Heading: The Woomer Matter

Text: Respondent had represented complainant and his wife in various matters prior to Mrs. Woomer's request that he represent her in a municipal court case involving an allegation of defrauding a creditor. Although respondent did not agree to represent Mrs. Woomer in the municipal court matter, he did agree to help her by contacting the complaining witness and settling the underlying financial claim. Respondent advised the Woomers that he had settled the fraud claim with the creditor and that the criminal action would be dismissed. Neither had, in fact, happened and Mrs. Woomer was arrested. To remedy the matter, respondent paid the creditor $1,000 from his trust account and the criminal complaint was dismissed. The settlement monies, however, had not come from Mrs. Woomer. Accordingly, the Disciplinary Review Board concluded that the $1,000 had to have come from respondent's deposit of personal funds in his trust account or from the trust funds of another client. In another aspect of the Woomer complaint, Mr. Woomer, a beneficiary of an estate being handled by the respondent, charged that respondent, after pressure from another beneficiary, paid the beneficiary $3,000 (believed by respondent to be slightly less than the amount of the ultimate distributive share) prior to final resolution of the estate.
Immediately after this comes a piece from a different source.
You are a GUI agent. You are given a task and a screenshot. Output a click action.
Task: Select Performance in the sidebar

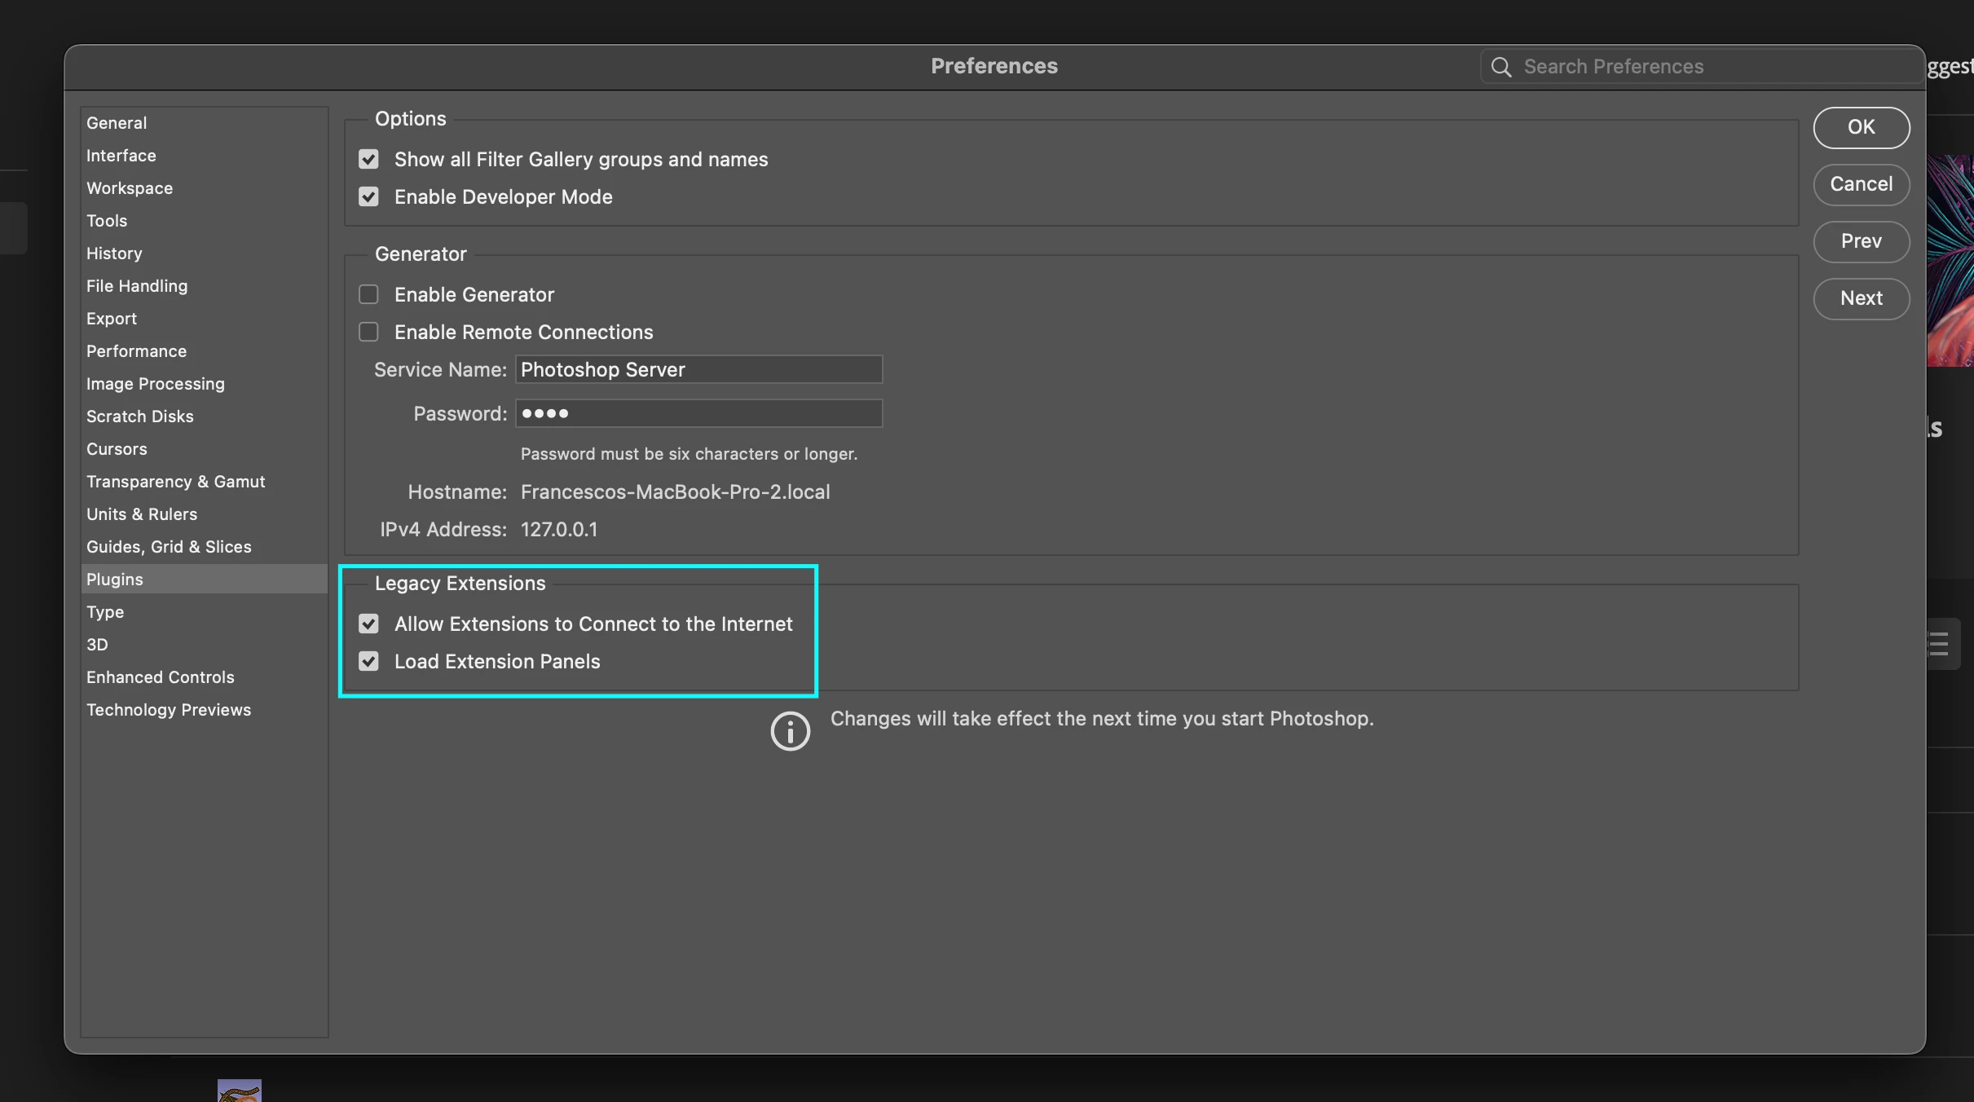pyautogui.click(x=136, y=351)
The trust funds held for the estate at this time amounted to only $1,000. Again, the money must have come from the respondent's personal funds or his clients' trust funds, which were commingled. The final aspect of the complaint objected to the respondent's failure to render an itemized legal bill. The bill rendered said only legal fees from year 1965 to date, $1,000. The Disciplinary Review Board made no specific finding on this aspect and we do not take it into account in our disposition.